3. Mohit is thrice as fast as Ayana. This means Ayana takes \( 10 \times 3 = 30 \) days to finish the job, and her daily work rate is \( \frac{1}{30} \).
Next, we calculate the work done on each day of a 3-day cycle:
- Day 1: Sam and Mohit work together. Their combined rate is \( \frac{1}{20} + \frac{1}{10} = \frac{1}{20} + \frac{2}{20} = \frac{3}{20} \).
- Day 2: Sam and Ayana work together. Their combined rate is \( \frac{1}{20} + \frac{1}{30} = \frac{3}{60} + \frac{2}{60} = \frac{5}{60} = \frac{1}{12} \).
- Day 3: Mohit and Ayana work together. Their combined rate is \( \frac{1}{10} + \frac{1}{30} = \frac{3}{30} + \frac{1}{30} = \frac{4}{30} = \frac{2}{15} \).
The total work completed in one 3-day cycle is:
\( \frac{3}{20} + \frac{1}{12} + \frac{2}{15} \)
To add these fractions, we find the least common multiple of 20, 12, and 15, which is 60:
\(\frac{3}{20} = \frac{9}{60}, \frac{1}{12} = \frac{5}{60}, \frac{2}{15} = \frac{8}{60}\)

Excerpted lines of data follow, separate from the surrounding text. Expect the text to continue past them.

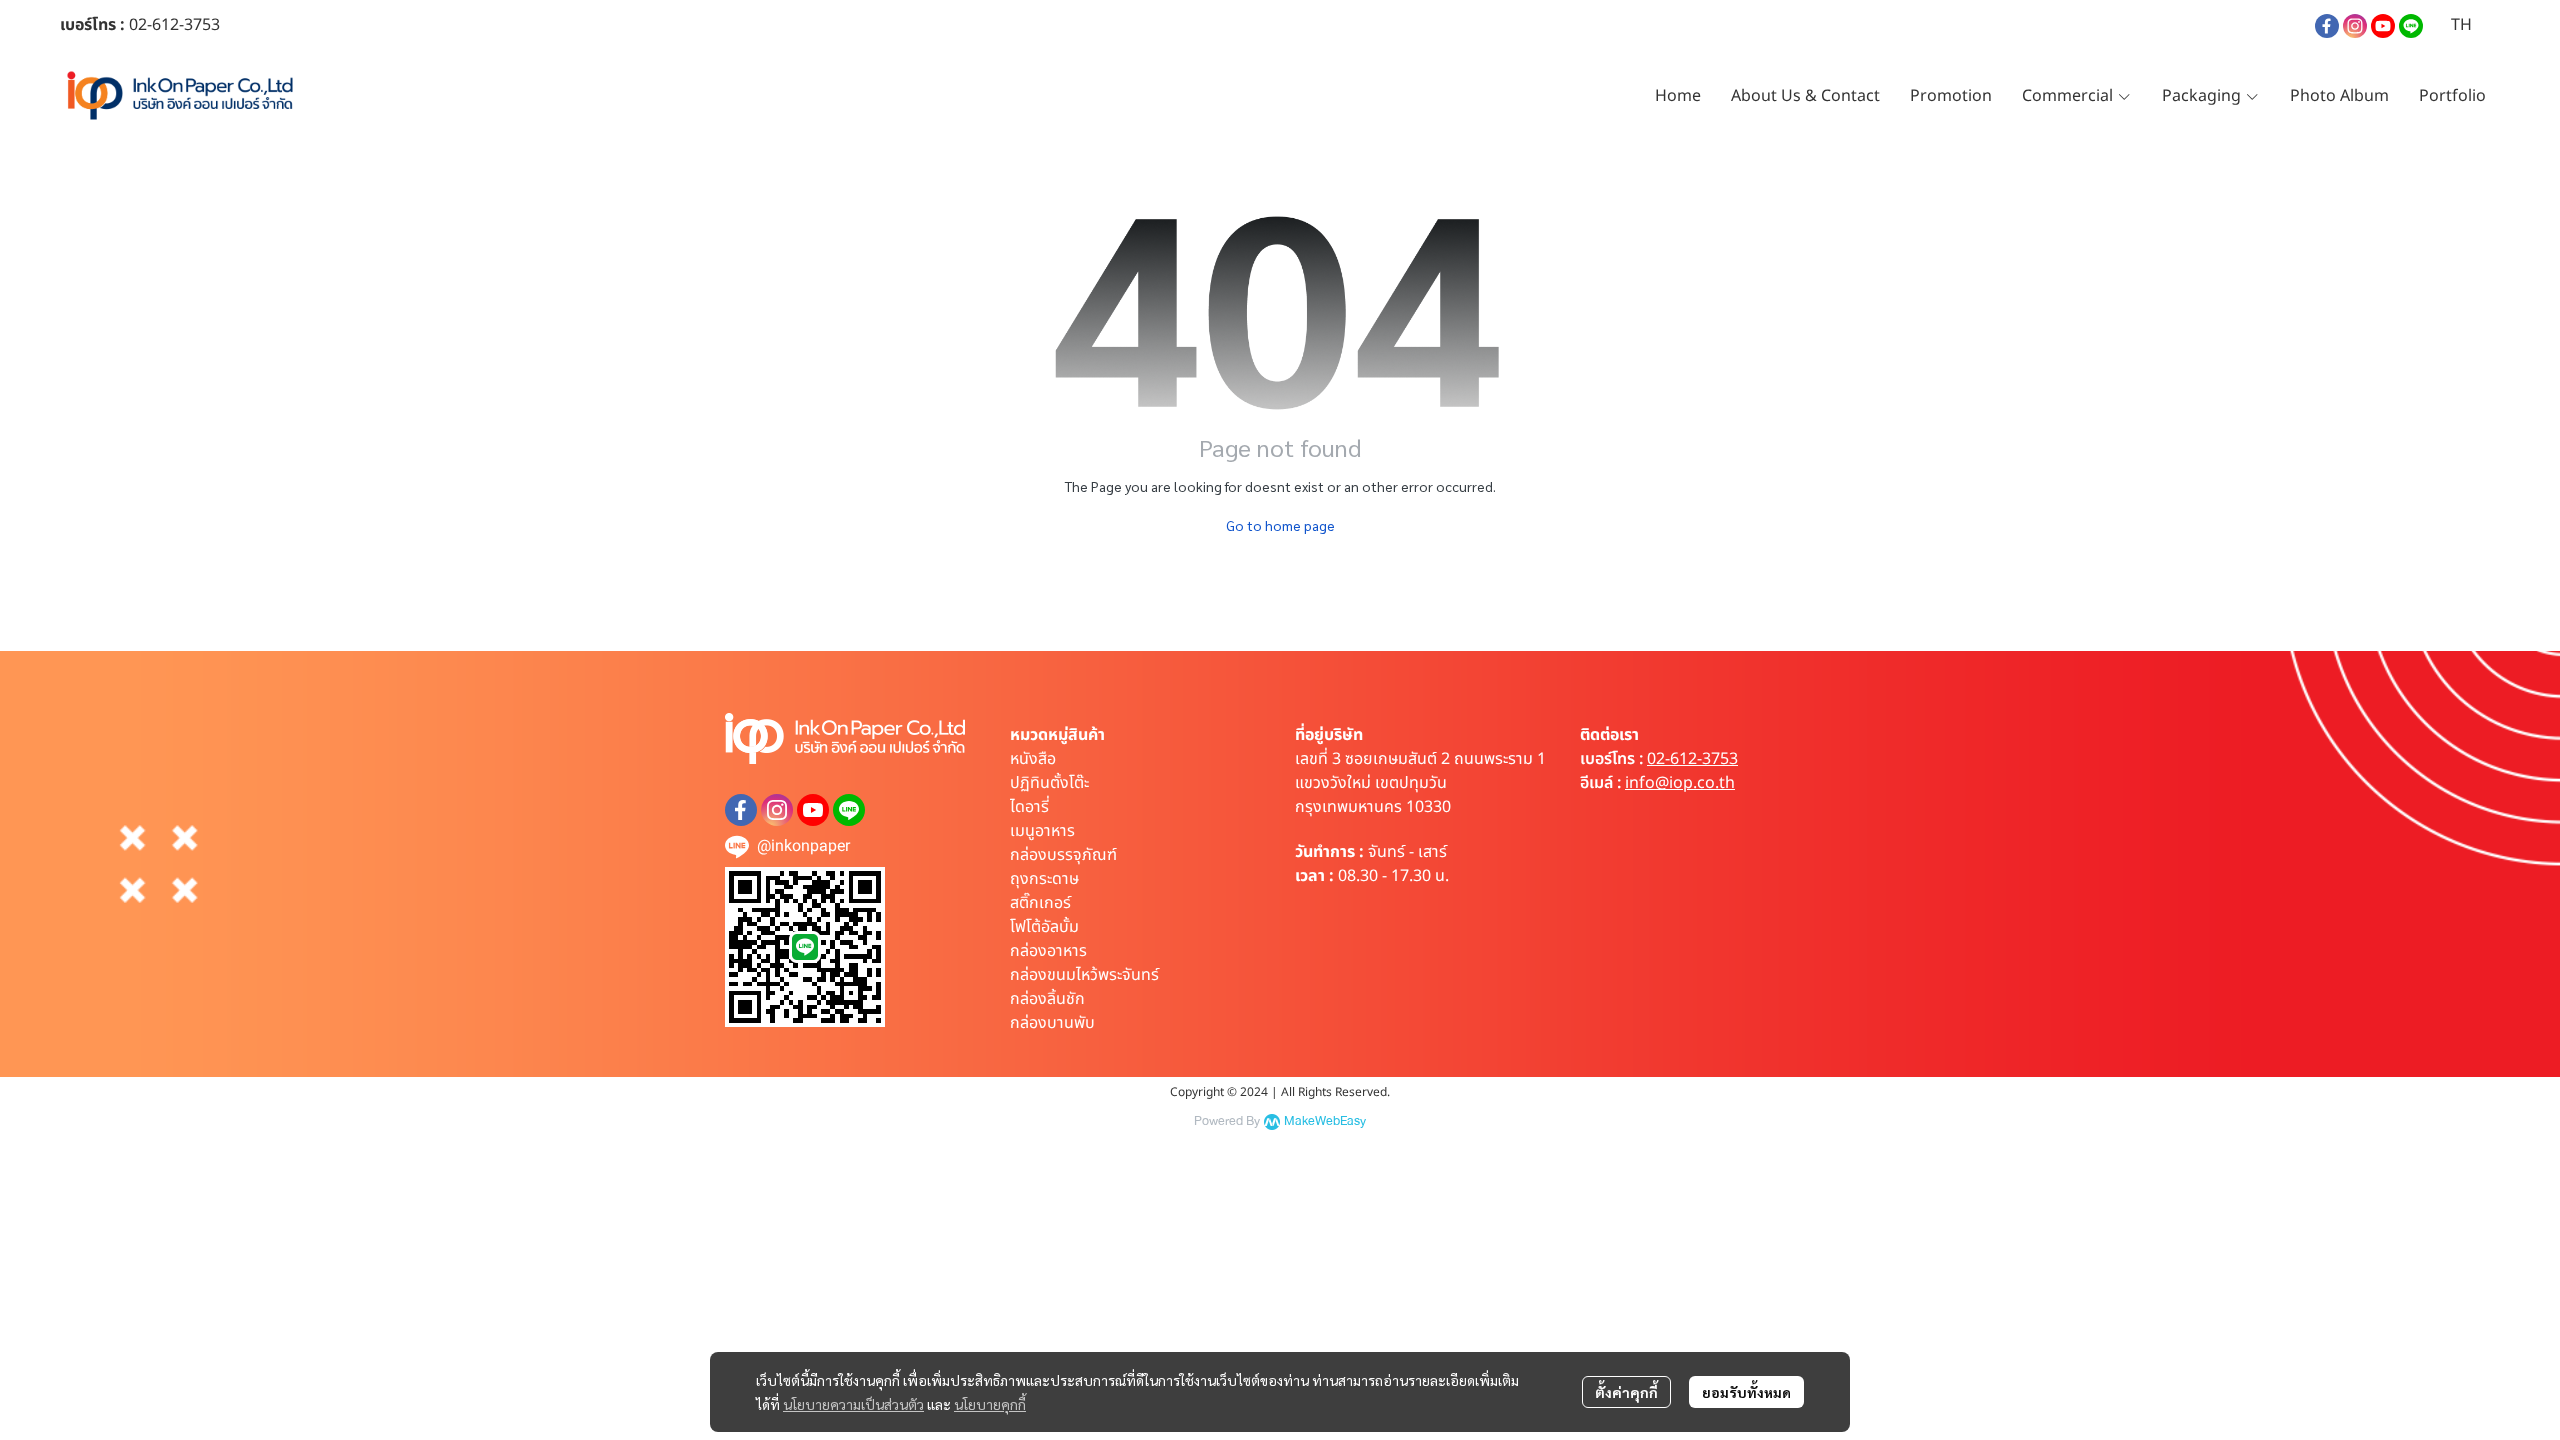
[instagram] (2355, 25)
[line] (2411, 25)
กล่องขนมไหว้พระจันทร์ (1084, 975)
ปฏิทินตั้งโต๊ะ (1049, 783)
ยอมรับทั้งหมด (1746, 1392)
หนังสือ (1033, 759)
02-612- (156, 25)
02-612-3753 (1692, 759)
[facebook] (2327, 25)
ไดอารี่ (1029, 807)
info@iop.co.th (1680, 783)
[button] (2461, 25)
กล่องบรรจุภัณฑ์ (1063, 855)
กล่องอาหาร (1048, 951)
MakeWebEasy (1325, 1121)
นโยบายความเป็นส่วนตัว (853, 1404)
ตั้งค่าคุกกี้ (1626, 1392)
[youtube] (2383, 25)
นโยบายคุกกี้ (990, 1404)
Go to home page (1280, 525)
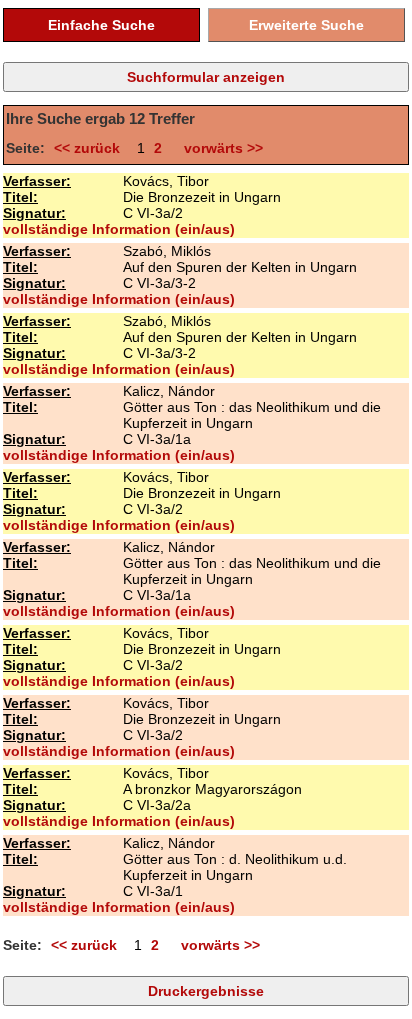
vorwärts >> (219, 148)
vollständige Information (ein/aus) (119, 229)
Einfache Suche (101, 25)
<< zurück (91, 148)
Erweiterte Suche (306, 25)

Total work in 3 days: \( \frac{9}{60} + \frac{5}{60} + \frac{8}{60} = \frac{22}{60} = \frac{11}{30} \)
Since the entire task is 1 unit of work:
The number of cycles needed is \( \frac{1}{\frac{11}{30}} = \frac{30}{11} \), which is approximately \( 2.727 \) cycles.
This means 2 full cycles are completed, followed by a portion of the third cycle. Let's calculate Sam's total work.
In each full cycle, Sam works on two days (one with Mohit, one with Ayana).
Sam's work per cycle: \( \frac{1}{20} + \frac{1}{20} = \frac{2}{20} = \frac{1}{10} \).
Sam's total work in 2 full cycles: \( 2 \times \frac{1}{10} = \frac{1}{5} \).
For the partial third cycle, Sam works on Day 1 with Mohit, contributing \( \frac{1}{20} \) of the day's work.
In the partial cycle, the work done on Day 1 is \( \frac{9}{60} \). Sam's portion of this is \( \frac{1}{20} \).
Sam's total contribution is his work in the 2 full cycles plus his work in the partial third cycle. The fraction of work completed by Sam is approximately \( \frac{1}{5} + \frac{1}{20} \times \frac{30}{11} \), which simplifies to:
\(= \frac{1}{5} + \frac{9}{110} = \frac{22}{110} + \frac{9}{110} = \frac{31}{110} \approx \frac{3}{10} \).
Therefore, Sam completes \( \frac{3}{10} \) of the total work.